Wednesday, May 7, 2008
Monday, May 5, 2008
unfulfilled cheese longing
today i went to giant to get some groceries and hoped, once again, that they would stock the various kinds of cheeses that i love. now, i have said in the past that giant has recently opened up their selection to a multitude of cheeses, and i admire that, but they nonetheless still do not carry buffalo mozzarella.
i know what you're thinking, because clearly the two people in giant whom i asked about this had the same reaction.
first i asked a girl at the deli counter, since the cheese kiosk is somewhat nearby. i didn't bother to ask specifically for buffalo mozzarella; i just asked if i could order something to the store that wasn't normally stocked. this seemed to be too much for her and all she could manage was to smile at me wanly and tell me that the deli manager would be back tomorrow.

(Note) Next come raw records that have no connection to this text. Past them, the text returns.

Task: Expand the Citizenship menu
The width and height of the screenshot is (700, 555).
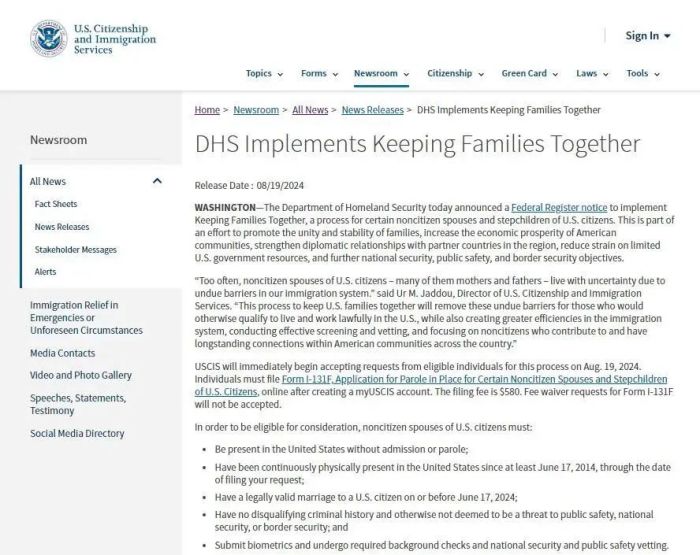Action: [455, 73]
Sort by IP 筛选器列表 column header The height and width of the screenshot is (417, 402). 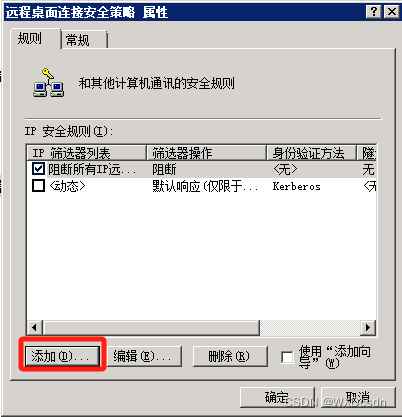(x=86, y=153)
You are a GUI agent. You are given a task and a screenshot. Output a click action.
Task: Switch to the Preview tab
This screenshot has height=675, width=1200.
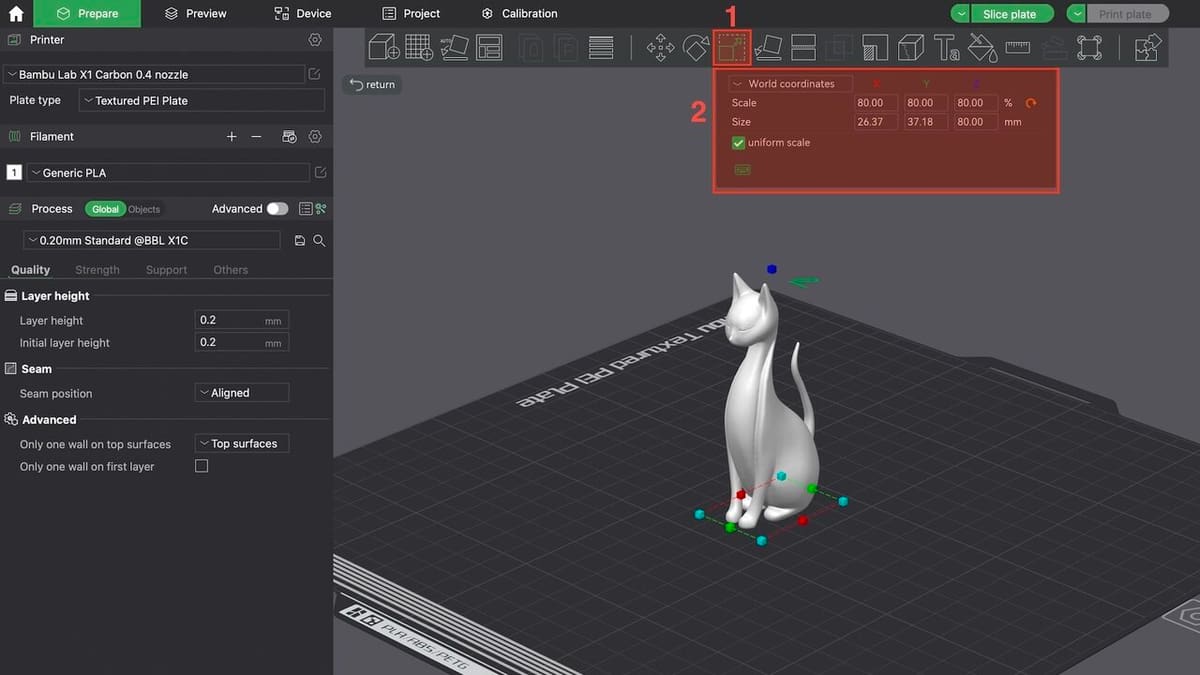tap(196, 14)
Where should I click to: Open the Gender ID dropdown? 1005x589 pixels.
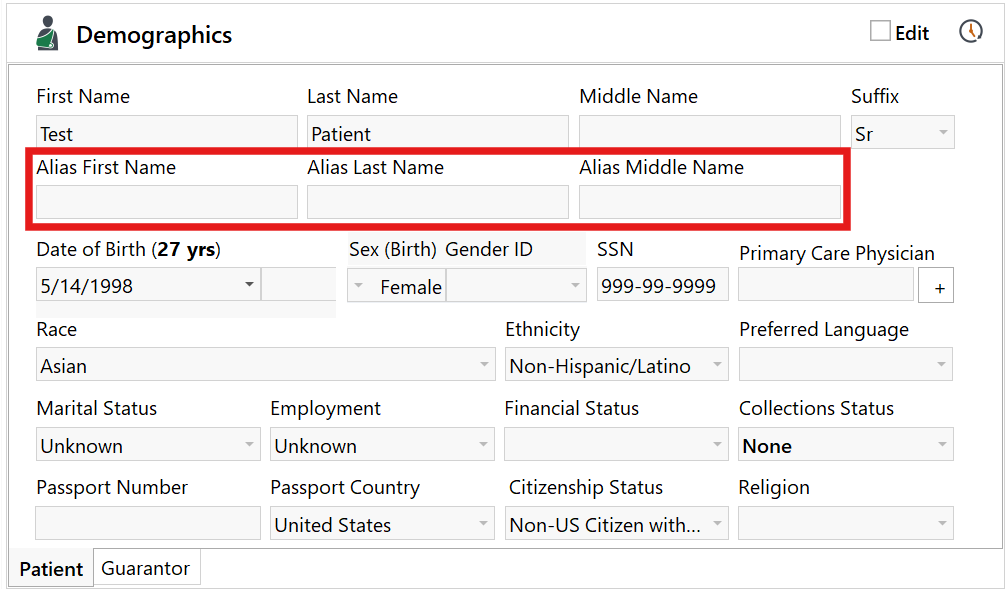click(575, 286)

i thanked her and moved on to the checkout line. i knew that i shouldn't have asked the woman who rang up my groceries, but through some perversity of human nature in which all i could contemplate was the sheer deliciousness of buffalo mozzarella, i brought up my question again to the cashier. she had basically the same response, but then she asked "well, what is it you want?"
i paused. "buffalo mozzarella."
as her stare deepened, her mouth dropped open slightly in some seeming combination of confusion and disbelief. i tried to explain, "original mozzarella is made from buffalo milk, but since everything is homogenized now, you always find it made with cow's milk."
she continued to stare at me. "you get it from a buffalo?"
"yes," i confirmed, and added helpfully "costco sells it so i didn't think it was too obscure."
apparently an unhelpful addendum, her continued perplexed staring made me too embarrassed to look at my neighbors in line for guidance. they probably thought i was crazy too. surely someone must know of buffalo mozzarella!
striking a novel thought, i offered "if you go to italy, that's how they'll make it. with a buffalo."
this proved equally counterproductive. as i got into my car and pulled out of the giant parking lot, all i could think of was the sweet, salty flavor of melted buffalo mozzarella on homemade pizza, and my heart ached.
Sunday, May 4, 2008
great band names to consider:
•pants on my head
•butt of fruit
•tripe sponsor
•peanut butter & jelly controversy
•dental revelation
other submissions are welcome.
Thursday, May 1, 2008
virginia is for lovers
i came down on monday to virginia and d.c. to do college fairs, and i'd forgotten how beautiful virginia is. and parts of d.c. for that matter. but more on virginia: it really is for lovers. i was discussing this with my sister; we were trying to pinpoint why, exactly, virginians seem immeasurably more laid back, happy and optimistic than your average new york city metropolitan area-dweller. is it the richer soil? the temperate winters? the abundance of waffle houses?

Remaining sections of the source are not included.